Celebrate August Festivals in Japan

Many spectacular Japanese festivals or matsuri (祭) usher in the month of August. Here are August exciting festivals to celebrate:

Yamagata Hanagasa Matsuri (August 5–7) in Yamagata City, Yamagata Prefecture, is a relatively new festival, first celebrated in 1964. It attracts over a million spectators each year and is one of the major festivals of the Tohoku area (Fukushima, Miyagi, Iwate, Aomori, Yamagata, and Akita prefectures).

Yamagata Hanagasa Matsuri. | f_a_r_e_w_e_l_l

Traditional taiko drummers, elaborately decorated floats, and over 10,000 dancers in traditional Japanese costumes parade through the streets of Yamagata city.

Gujo Odori Dance Festival in Gujo City, Gifu Prefecture, is one of the three most celebrated dance festivals in Japan. The Japanese government has designated it a Significant Intangible Cultural Folk Asset.  The Gujo Odori Dance Festival dates back 400 years and became widely popular during the Edo period as a way to promote harmonious ties between rival classes—farmers, artisans, tradesmen, and warriors. Tetsuya Odori (August 13–16) is the highlight of the festivities.
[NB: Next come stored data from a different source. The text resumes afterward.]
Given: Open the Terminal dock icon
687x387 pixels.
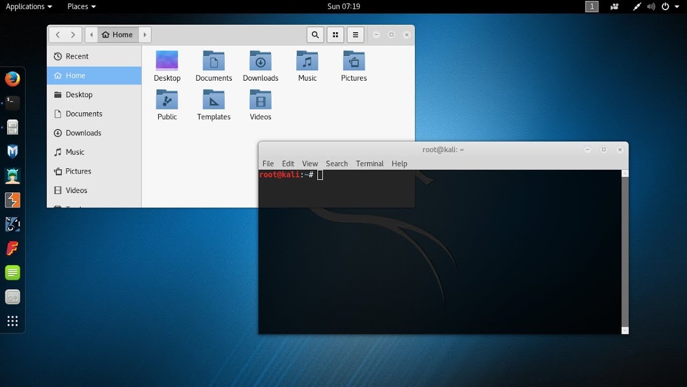Looking at the screenshot, I should coord(12,103).
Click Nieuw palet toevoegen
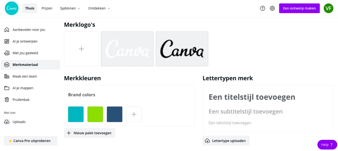Screen dimensions: 338x151 coord(90,133)
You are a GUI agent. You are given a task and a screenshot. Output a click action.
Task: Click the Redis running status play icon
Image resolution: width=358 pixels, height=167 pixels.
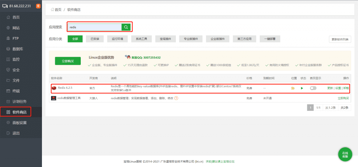click(x=302, y=88)
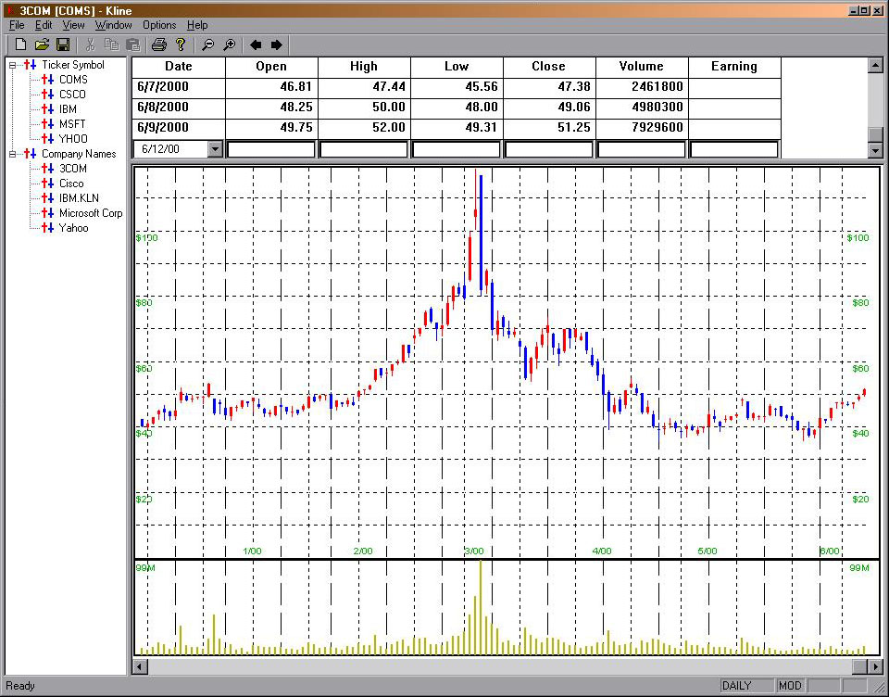The image size is (889, 697).
Task: Select Microsoft Corp in the company list
Action: tap(91, 213)
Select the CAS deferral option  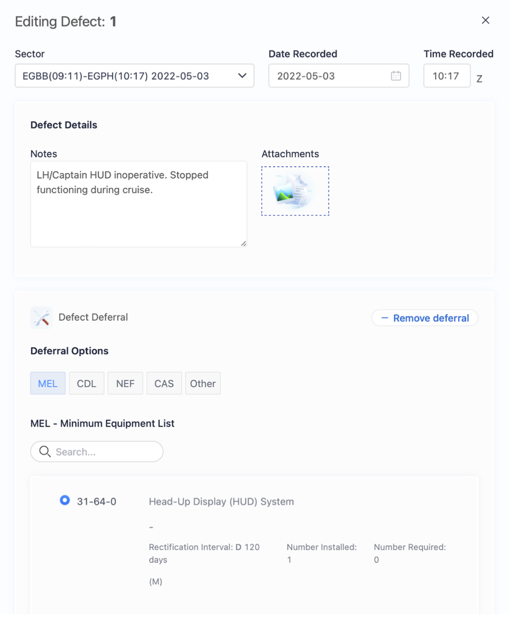click(164, 384)
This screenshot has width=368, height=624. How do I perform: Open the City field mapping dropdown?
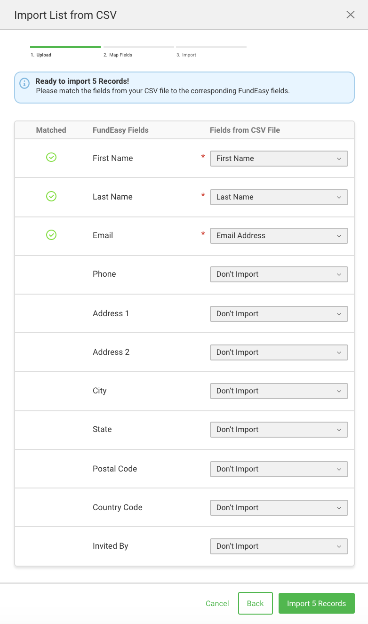(279, 391)
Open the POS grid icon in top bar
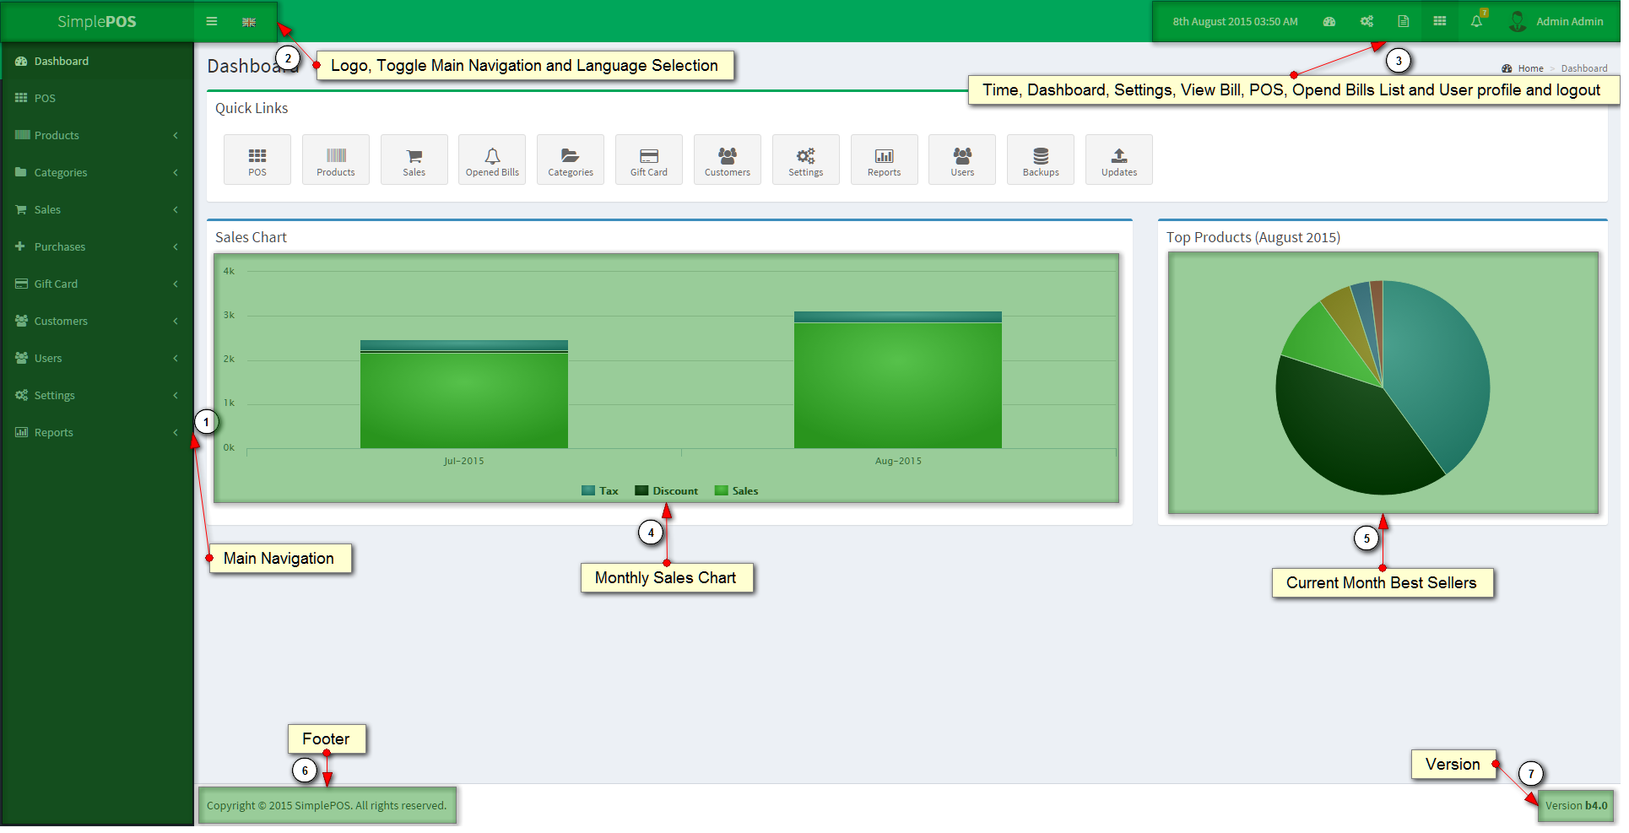The width and height of the screenshot is (1629, 833). click(x=1440, y=22)
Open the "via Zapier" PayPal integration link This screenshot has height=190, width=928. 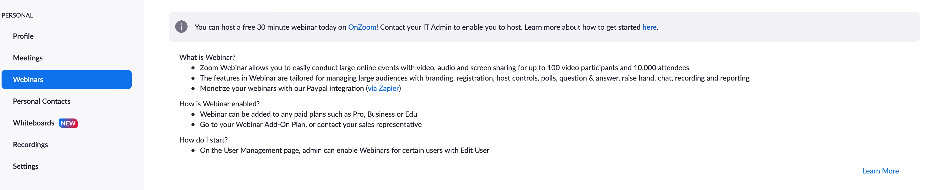click(x=383, y=89)
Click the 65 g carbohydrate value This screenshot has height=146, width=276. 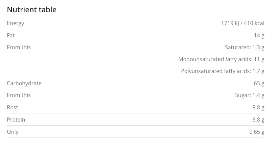point(259,83)
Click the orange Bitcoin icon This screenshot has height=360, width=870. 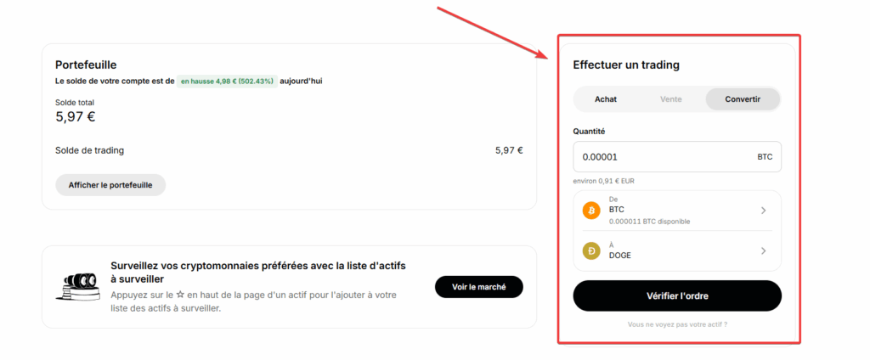click(x=591, y=211)
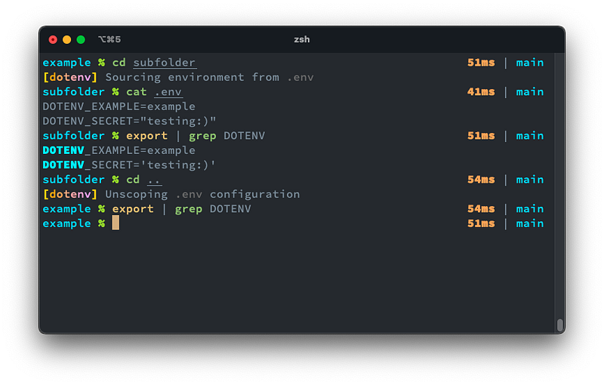Click the green full-screen window button
The height and width of the screenshot is (385, 604).
click(81, 39)
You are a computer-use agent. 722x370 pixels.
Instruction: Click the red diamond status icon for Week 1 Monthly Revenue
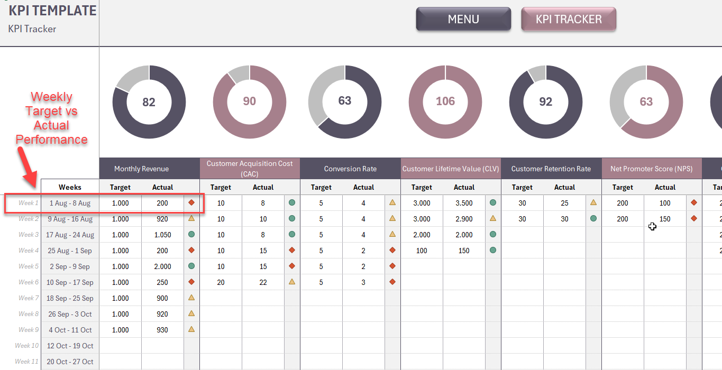point(191,202)
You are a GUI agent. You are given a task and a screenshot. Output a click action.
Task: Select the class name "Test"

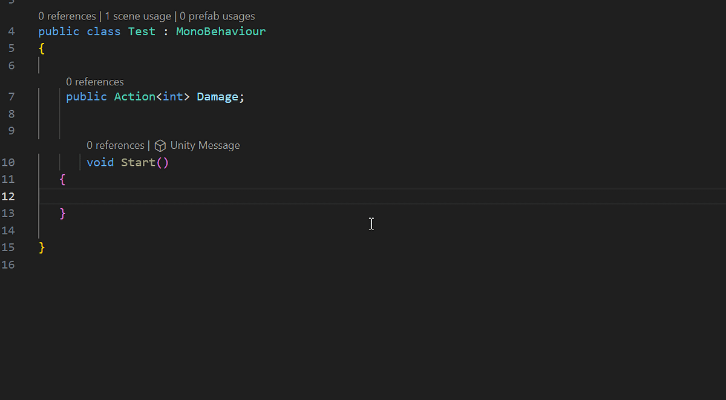[x=142, y=31]
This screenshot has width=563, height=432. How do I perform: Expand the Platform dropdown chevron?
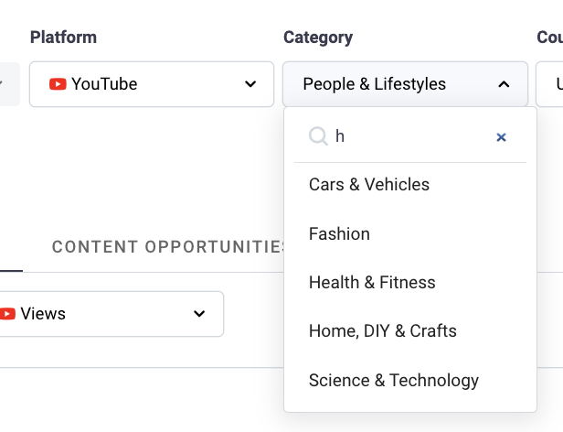coord(250,84)
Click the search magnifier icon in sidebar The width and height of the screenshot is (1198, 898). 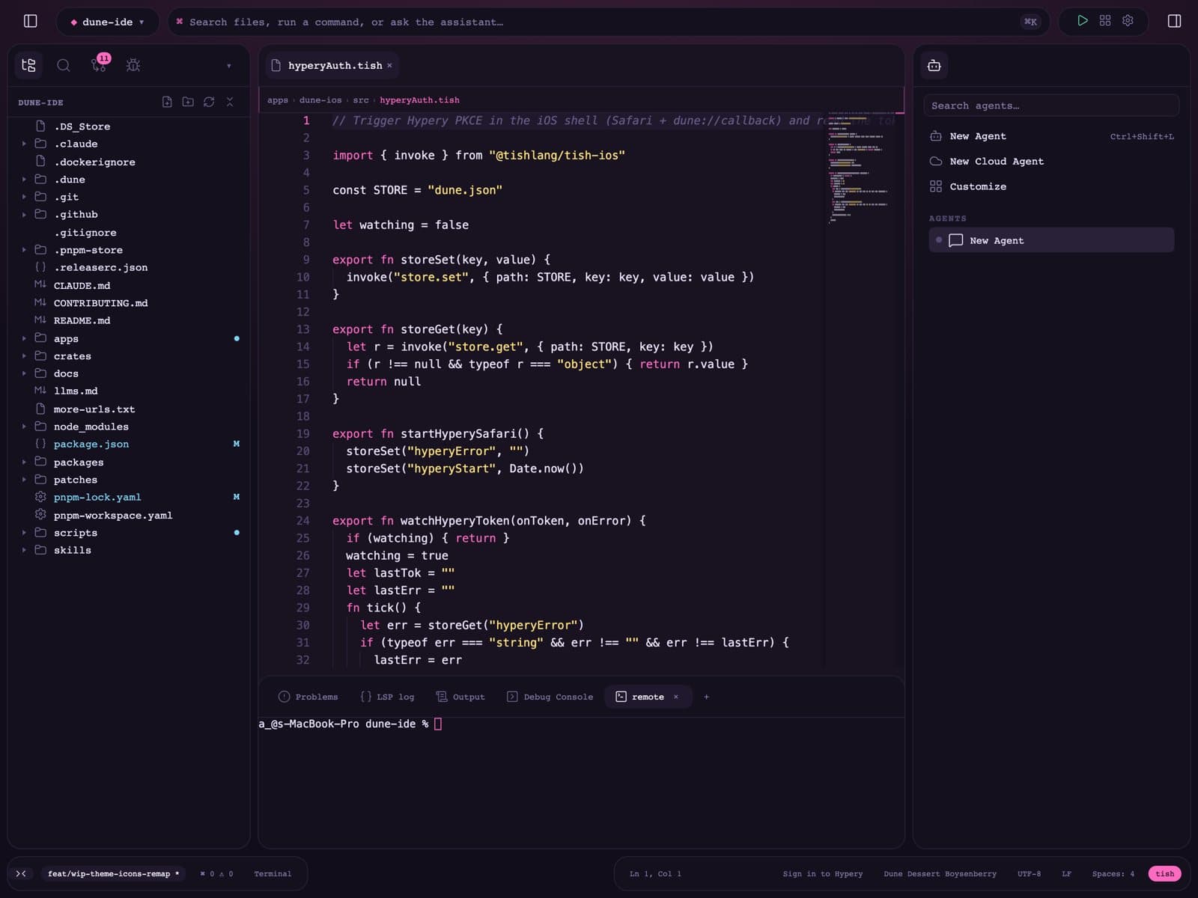64,65
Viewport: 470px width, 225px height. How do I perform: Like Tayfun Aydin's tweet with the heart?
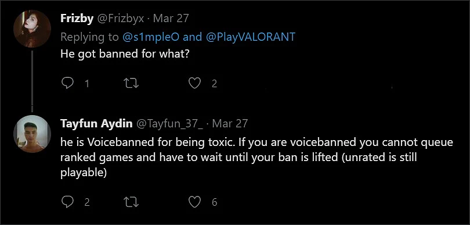(194, 202)
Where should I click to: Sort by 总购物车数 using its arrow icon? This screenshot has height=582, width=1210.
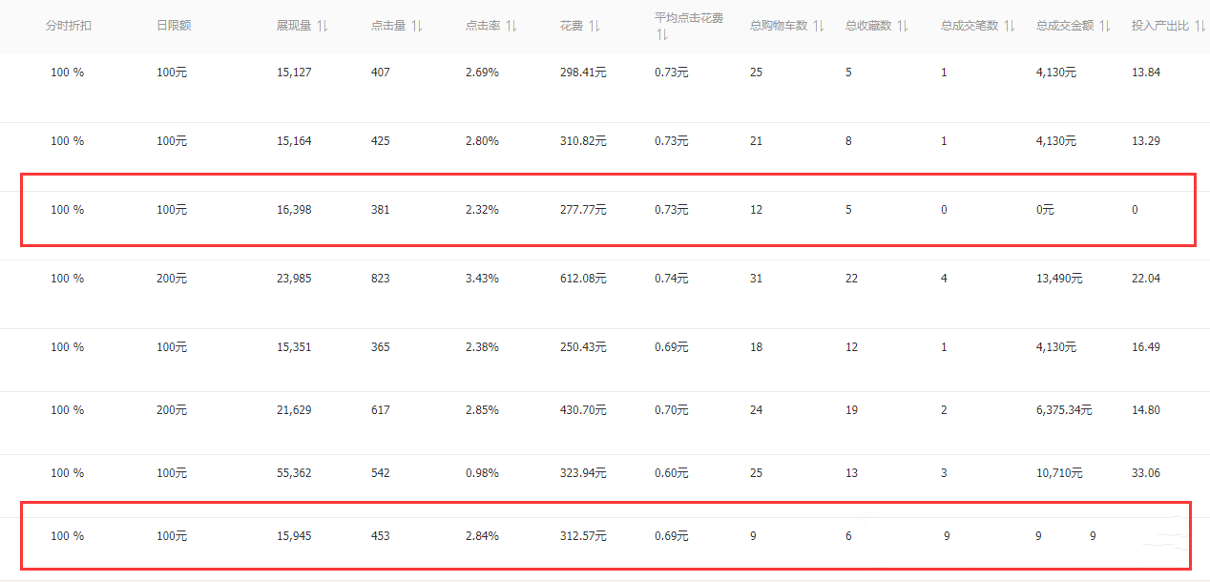click(818, 26)

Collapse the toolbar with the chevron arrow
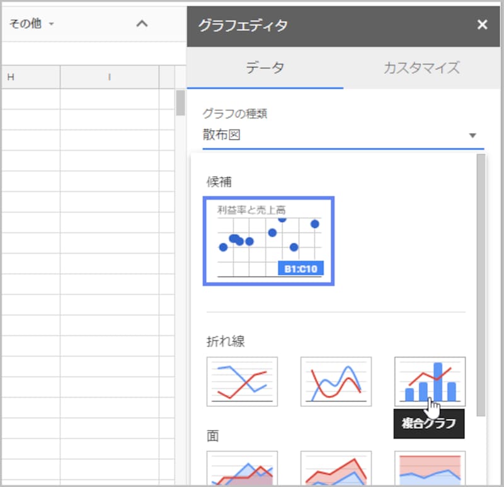pos(142,24)
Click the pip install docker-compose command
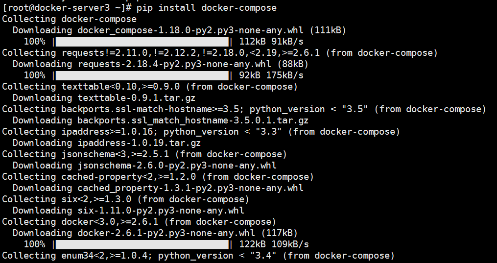Viewport: 497px width, 263px height. (206, 8)
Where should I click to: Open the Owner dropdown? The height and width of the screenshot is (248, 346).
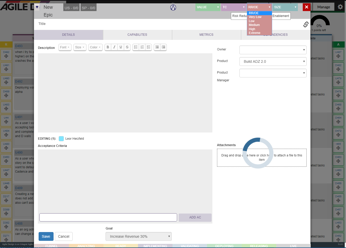point(273,50)
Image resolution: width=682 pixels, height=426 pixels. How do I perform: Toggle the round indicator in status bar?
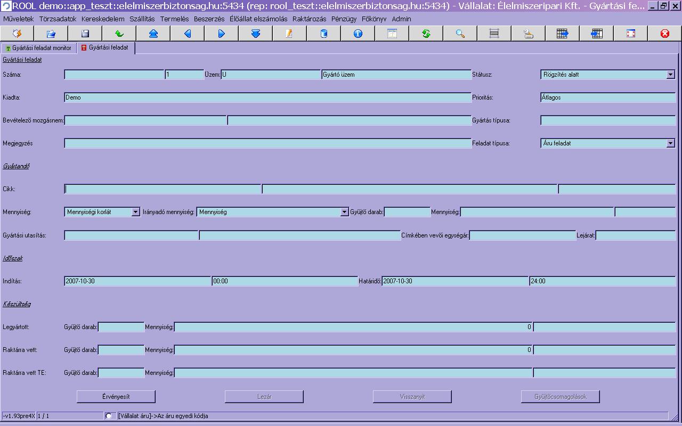(x=109, y=415)
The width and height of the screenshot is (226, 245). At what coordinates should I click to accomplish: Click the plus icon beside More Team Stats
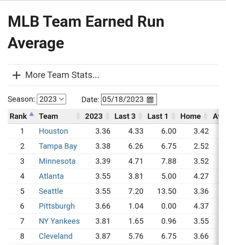pos(16,75)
It runs for four nights and people dance all night long from evening until morning.

Sendai Tanabata Matsuri  in Sendai City, Miyagi Prefecture, is held each year on the 7th day of the 7th month of the year depending on either the solar or lunar calendar and the area in Japan.

Sendai Tanabata Matsuri. | Yuichi Shiraishi

In some places the festival is celebrated in July; in others, August.  It is one of the largest, most famous celebrations in Japan.

Yamaga Toro Matsuri in Yamaga City, Kumamoto Prefecture, is held at Omiya-Shrine and is one of the greatest fire festivals in Japan. Kumamoto is also known as the “Land of Fire.” Other fire festivals are also celebrated in August in Kumamoto, such as the Kikusui-machi Kofun Matsuri (Kikusui-machi Burial Mounds Festival) in early August and  Hi-no-Kuni Matsuri (Land of Fire Festival) in mid-August. The origin of the festivals goes back to the ancient Japanese legend where the Emperor and his entourage could not travel any farther because of a thick fog. He was received by the villagers who held pine torches to light his path. Sennin Toro Odori is a re-enactment of the old legend and is truly a sight to behold.